Document segment
[START]
Author Archives: Mike Axton

Funding For Community Projects

The Community Infrastructure Levy (CIL) is a charge payable by developers to local councils as part of the planning process. Elmbridge Council is required to allocate a proportion of the CIL funds it collects (currently 15%) on local infrastructure improvements to mitigate the impacts of development locally.

Applications can be submitted up until 16 June 2019, and after the closing date, applicants who have applied will have a further four weeks to provide any outstanding details needed for a valid application. These applicants will be invited to give a presentation about their proposals to a Spending Board made up of local Councillors later in the year. The Strategic Spending Board will be first in early September, and the Local Spending Boards will follow throughout September and into early October.

Anyone interested in applying can find the application forms, guidance notes and information about CIL in the planning section of the Elmbridge Council website.

Jolly Boatman Planning Decision Postponed

We have been advised by Elmbridge Council that the Special Planning Committee meeting on 4 April to consider the proposed Jolly Boatman and Hampton Court Station planning application has been postponed.

This is because the consultation response from the Environment Agency is still outstanding. The developers had to update the modelling used on their original submission and the Environment Agency has confirmed that they need more time to review this information and write their consultation response.

We will update residents as soon as we have information about a revised date.
[END]
Information supplied
[START]
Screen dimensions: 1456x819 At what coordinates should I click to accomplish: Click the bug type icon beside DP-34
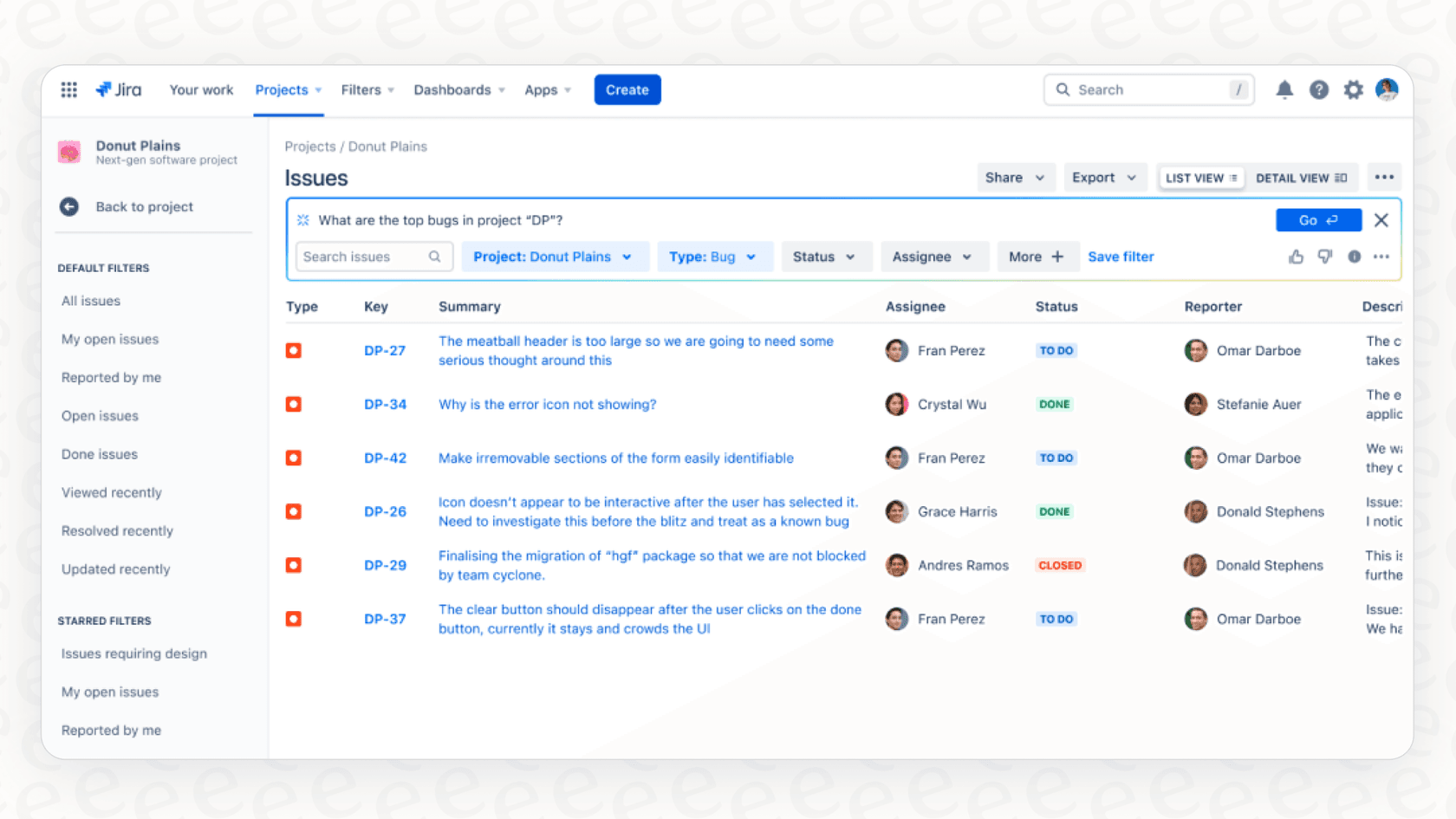(x=293, y=404)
[END]
Requirement
Extract the stretch from "Anyone interested in" through "has been postponed." in the Elmbridge news post. The listing has no connection to the Elmbridge news post.

Exercise result
Anyone interested in applying can find the application forms, guidance notes and information about CIL in the planning section of the Elmbridge Council website.

Jolly Boatman Planning Decision Postponed

We have been advised by Elmbridge Council that the Special Planning Committee meeting on 4 April to consider the proposed Jolly Boatman and Hampton Court Station planning application has been postponed.